Polícia descarta grupo de extermínio em AL

Trinta e seis mortos só neste ano. Essa é a situação dos moradores de rua em Alagoas, especialmente na região da capital, Maceió. Como se já não bastasse a miséria de não viver sob um teto, eles ainda precisam se preocupar com a onda de assassinatos. O medo é tão grande que alguns já procuram dormir em árvores para tentar se proteger de possíveis ataques.


A Polícia Civil e a Força Nacional de Segurança entregaram hoje um relatório sobre o resultado das investigações das mortes. Dos 36 óbitos, somente um não foi classificado como homicídio. Mas descartaram a existência de grupos de extermínio atuando contra os moradores de rua. A conclusão é de que as mortes estão relacionadas ao tráfico de drogas.

Já o secretário estadual de Defesa Social, Paulo Rubin, que também descartou a existência de grupos de extermínio em Alagoas, soltou uma verdadeira “pérola”, ao afirmar que a onda de mortes entre os moradores de rua são “criminosos se matando”.

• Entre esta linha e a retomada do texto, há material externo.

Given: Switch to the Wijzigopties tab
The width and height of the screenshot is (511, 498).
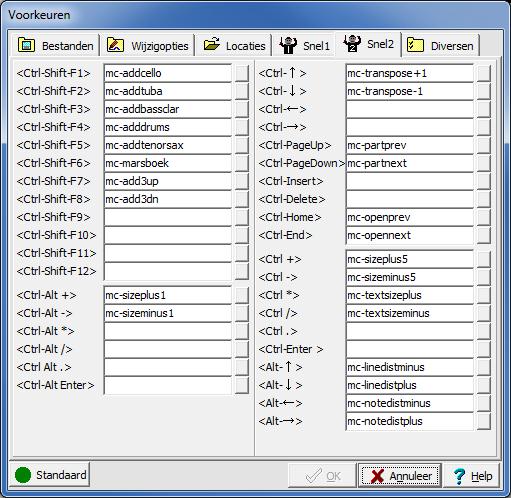Looking at the screenshot, I should (148, 45).
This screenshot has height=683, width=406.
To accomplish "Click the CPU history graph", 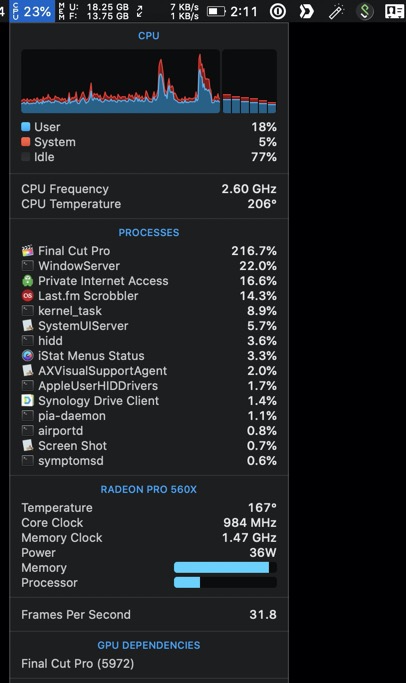I will [x=121, y=81].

Ao contrário do secretário, outros grupos que acompanham os casos – como o Ministério Público, OAB, entre outros – não descartam a atuação de grupos de extermínio e pressionam o governo a investigar as mortes.

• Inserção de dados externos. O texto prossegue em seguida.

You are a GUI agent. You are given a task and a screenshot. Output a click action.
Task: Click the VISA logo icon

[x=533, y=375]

No último dia 12, o secretário Nacional de Segurança Pública, Ricardo Balestreri, disse que o histórico dos assassinatos apontava para a existência de grupos de extermínio.

Apesar de a própria Força Nacional descartar a hipótese de grupo de extermínio, é no mínimo improvável que tão alto número de homicídios de moradores de rua em tão pouco tempo tenha o vício em drogas como motivo. Parece mais fácil acreditar em Papai Noel ou no Coelho da Páscoa.

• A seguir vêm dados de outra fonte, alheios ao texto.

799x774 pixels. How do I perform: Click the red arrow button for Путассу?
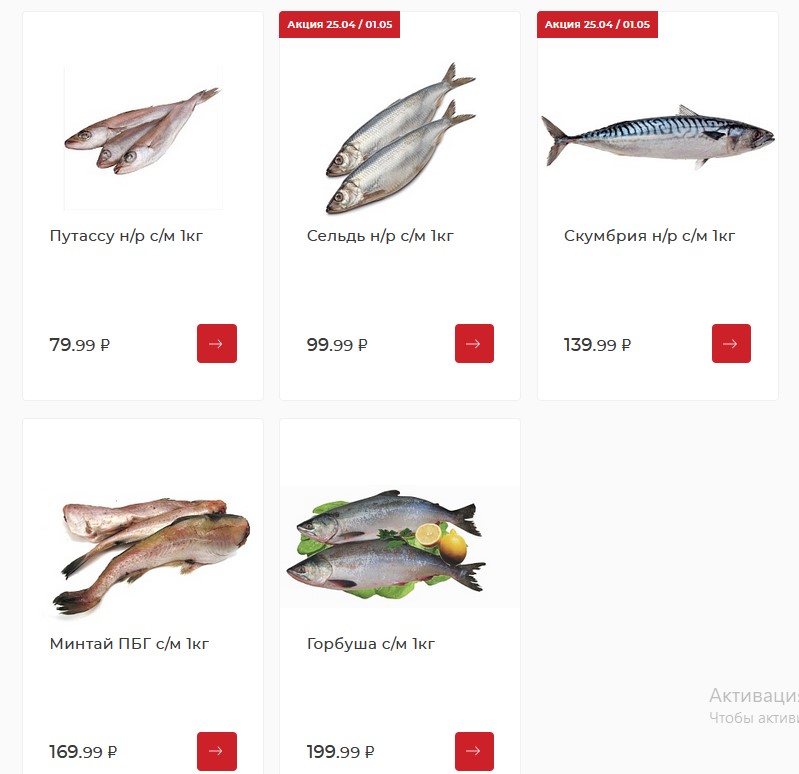(217, 343)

sábado, 20 de novembro de 2010

Barbeiros de plantão

Para andar pelas ruas e avenidas de São Paulo, é necessário estar preparado para tudo (quando possível, é claro). Engarrafamentos, enchentes, assaltos, etc. Como se nada disso bastasse, há também a preocupação com as barbeiragens que certos motoristas são capazes de fazer.




A foto acima foi tirada na avenida Brigadeiro Faria Lima, em São Paulo, no último dia 11 de novembro, por volta das 16h30. O motorista, além de fazer uma conversão proibida, ficou atravessado na pista, aumentando o transtorno já provocado pelo trânsito costumeiro do horário.

Um retorno à auto escola e às aulas do CFC (Centro de Formação de Condutores) cairiam muito bem ao barbeiro de plantão. E tenho a impressão que casos como esse são mais comuns do que se pode imaginar.

terça-feira, 9 de novembro de 2010

Bancada da bala

A indústria de armas e munições já mostrou ser poderosa no Brasil. Além da vitória no referendo sobre o desarmamento de 2005, ela também despeja milhares de reais nas campanhas de candidatos. No 1º turno, as empresas do setor doaram R$ 1,55 milhão a candidatos.


Segundo matéria do jornal Folha de S.Paulo, os três candidatos que receberam mais recursos das indústrias de armas foram reeleitos para vagas na Câmara; Onyx Lorenzoni (DEM-RS), com R$ 250 mil; Sandro Mabel (PR-GO), que declarou R$ 180 mil; e Abelardo Lupion (DEM-PR), que recebeu R$ 120 mil.

sábado, 6 de novembro de 2010

Na teoria, uma coisa; na prática, outra

A coluna “Fatos em Foco”, do jornal semanal Brasil de Fato, relata que em 29 de outubro três homens não identificados foram assassinados a tiros na Vila União, na região do Capão Redondo, periferia de São Paulo.


Eles foram abordados por supostos policiais, colocaram as mãos para cima e foram fuzilados. Essa foi a 12ª chacina do ano registrada na região metropolitana – 46 pessoas já morreram neste ano em crimes nos quais três ou mais pessoas foram assassinadas ao mesmo tempo.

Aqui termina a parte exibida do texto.